La réforme de la procédure d’appel

Le 31 décembre 2023, les fidèles lecteurs du Journal officiel ont eu le plaisir de découvrir un décret n° 2023-1391 du 29 décembre 2023 portant simplification de la procédure d’appel en matière civile. Annoncé depuis près d’un an, notamment à l’occasion d’un discours du ministre de la Justice du 5 janvier 2022, les projets circulaient sous le manteau depuis quelques mois. Le résultat suscitera des réactions mitigées. Si l’on peut se réjouir de nombreuses clarifications (et souligner que le texte est de bonne facture, ce qui est suffisamment rare pour être dit), l’objectif annoncé de desserrer les contraintes résultant des décrets Magendie est loin d’être atteint ; au contraire, les quelques concessions faites aux avocats ne doivent pas masquer que les charges procédurales pesant sur les parties se sont (encore) accrues.

Avant d’examiner les questions de fond, commençons par la fin : l’entrée en vigueur du décret. L’article 16 la fixe au « 1er septembre 2024 ». Plus précisément, il est « applicable aux instances d’appel introduites à compter de cette date et aux instances reprises devant la cour d’appel à la suite d’un renvoi après cassation lorsque la juridiction de renvoi est saisie à compter de cette même date ». Ainsi, tout recours – annulation, appel de l’ordonnance d’exequatur ou appel d’une sentence interne – exercé à partir de cette date sera soumis au nouveau dispositif. Il faut encore ajouter les saisines de la cour d’appel à la suite d’un renvoi après cassation, ce qui n’est pas si rare en matière arbitrale. Bref, huit mois, c’est le délai laissé au justiciable pour s’approprier le texte. Un délai long, conformément aux injonctions du Conseil d’État en la matière (CE 22 sept. 2022, Conseil national des barreaux et autres, nos 436939 et 437002, Dalloz actualité, 3 oct. 2022, obs. M. Barba ; ibid., 4 oct. 2022, obs. M. Barba ; Lebon ; AJDA 2022. 1817 ; D. 2022. 1912 ; ibid. 2096, entretien M. Barba ; ibid. 2023. 571, obs. N. Fricero ; Rev. prat. rec. 2023. 34, chron. B. Gorchs-Gelzer ).

Sur le fond, il faudra s’habituer à la complète renumérotation des articles et au nouveau plan. Rien de bien problématique toutefois et on peut apprécier l’effort de structuration. De manière générale, on se limitera à une présentation des principales évolutions susceptibles d’intéresser le lecteur de cette chronique. Elles concernent la déclaration de recours, les délais, les attributions du conseiller de la mise en état et le formalisme des conclusions.

• _Données enregistrées_:
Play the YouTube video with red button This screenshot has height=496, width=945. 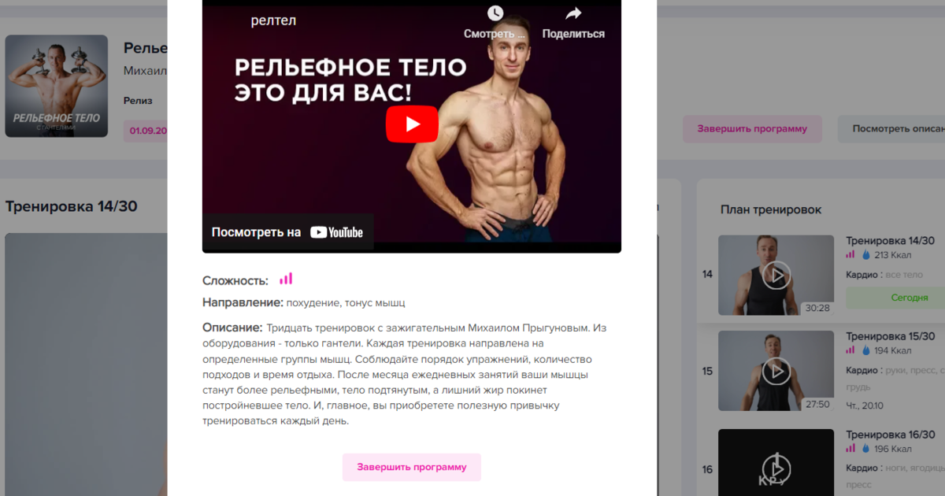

• _Travaux_:
- a) D'après le texte sur la réforme de la procédure d'appel, sur quoi portent les principales évolutions que l'auteur se propose de présenter ? Énumérez-les toutes.
- b) Dans le texte sur la réforme de la procédure d'appel, quelle date d'entrée en vigueur l'article 16 du décret fixe-t-il ?

• _Corrigés_:
- a)
- la déclaration de recours
- les délais
- les attributions du conseiller de la mise en état
- le formalisme des conclusions

- b) Le 1er septembre 2024.